===== Selected text =====
After a bad breakup, a young woman goes to live with her brother in Chicago for a while.

Review (with Spoilers)

Not since Drinking Buddies (which I’m so mad I don’t have the review to anymore – I really liked the movie) have I seen an Anna Kendrick film and this saddens me in such a way. For, while she may not have the profile of some of her contemporaries like Emma Stone or Jennifer Lawrence, just she has carved herself a nice niche in the film industry. Mostly with her being in quality indie films or just films which come out of nowhere like Pitch Perfect. Leading to the question if this film is another one of those under the radar films worth watching?

Characters & Story

Somewhere in Chicago lives a well-adjusted family comprised of Jeff (Joe Swanberg), Kelly (Melanie Lynskey), and baby Jude (Jude Swanberg). Jeff is some sort of filmmaker, and Kelly is a homemaker who has a book published. But as she watches Jeff go outside the home and work, and she has but Jude and the house to tend to, there rises this almost envy of needing to get dressed and go somewhere on a daily basis. So when Jeff’s little sister Jenny (Anna Kendrick) needs somewhere to stay after breaking up with her boyfriend, she seems like a godsend. However, with Jenny not mature enough to really take on the load Kelly would like her to, it does bring to question what can she bring to the table? Something Jenny struggles with as she tries to find her place in what already seems to be a tight-knit little family.
=====
:: Requirements ::
[a] Answer these questions about the film review, one per line:
(i) With whom does the young woman go to live in Chicago after her breakup?
(ii) Which film is the last Anna Kendrick film the reviewer has seen?
(iii) What does Kelly have published?
[b] Resume the film review after its final sentence, carrying on in the same voice.
===== Data shown =====
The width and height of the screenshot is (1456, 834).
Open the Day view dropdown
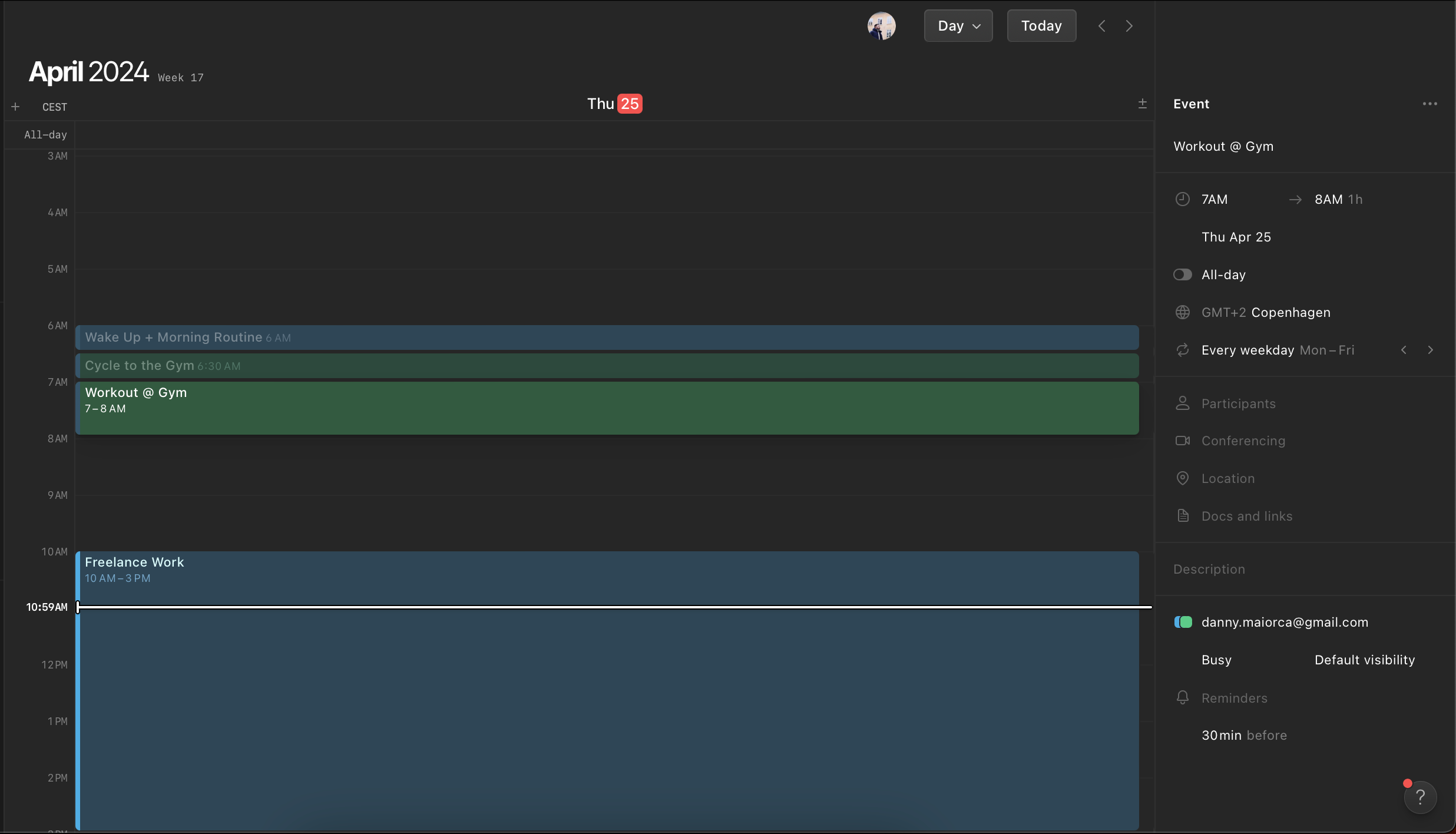pos(957,25)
=====
:: Responses ::
[a]
(i) Her brother.
(ii) Drinking Buddies.
(iii) A book.

[b]
Praise

When it comes to this film, it is more certain scenes than the film as a whole which deserve praise. Such as a conversation Jenny, Kelly, and Carson (Lena Dunham) have in which Kelly speaks on her issues with being a stay at home mom and how complicated her feelings are about the job. And also there is another good scene which deals with Jenny and Carson helping Kelly write her next book.

Criticism

But, as a whole, this movie keeps things relatively low key which makes the film really boring. For one, nobody is that interesting of a character. Albeit Jeff has this sort of Marshal, from How I Met Your Mother, type persona, but with no one getting any sort of backstory to liven them up, it becomes far too set in realism to be appealing. Then, on top of the characters being dull, the story itself doesn’t invigorate things. For not only does nothing seriously happen but even in the few prized moments which help push you toward finishing the movie there aren’t any performances which truly liven up either the characters or the movie.

And really, it is sad how only two scenes actually get your attention in a film a little over an hour. Making it seem so strange that the same person who made this film directed and wrote Drinking Buddies. For while Drinking Buddies was so good it should have been a pilot to a series, this feels like an indie short which somehow got the funding to be extended until a full-length movie. One which probably only diehard fans of those involved will know about for this film highlights why Video on Demand exists. Because the names may be recognizable, and usually trustworthy, but theaters know they won’t make any real money off this.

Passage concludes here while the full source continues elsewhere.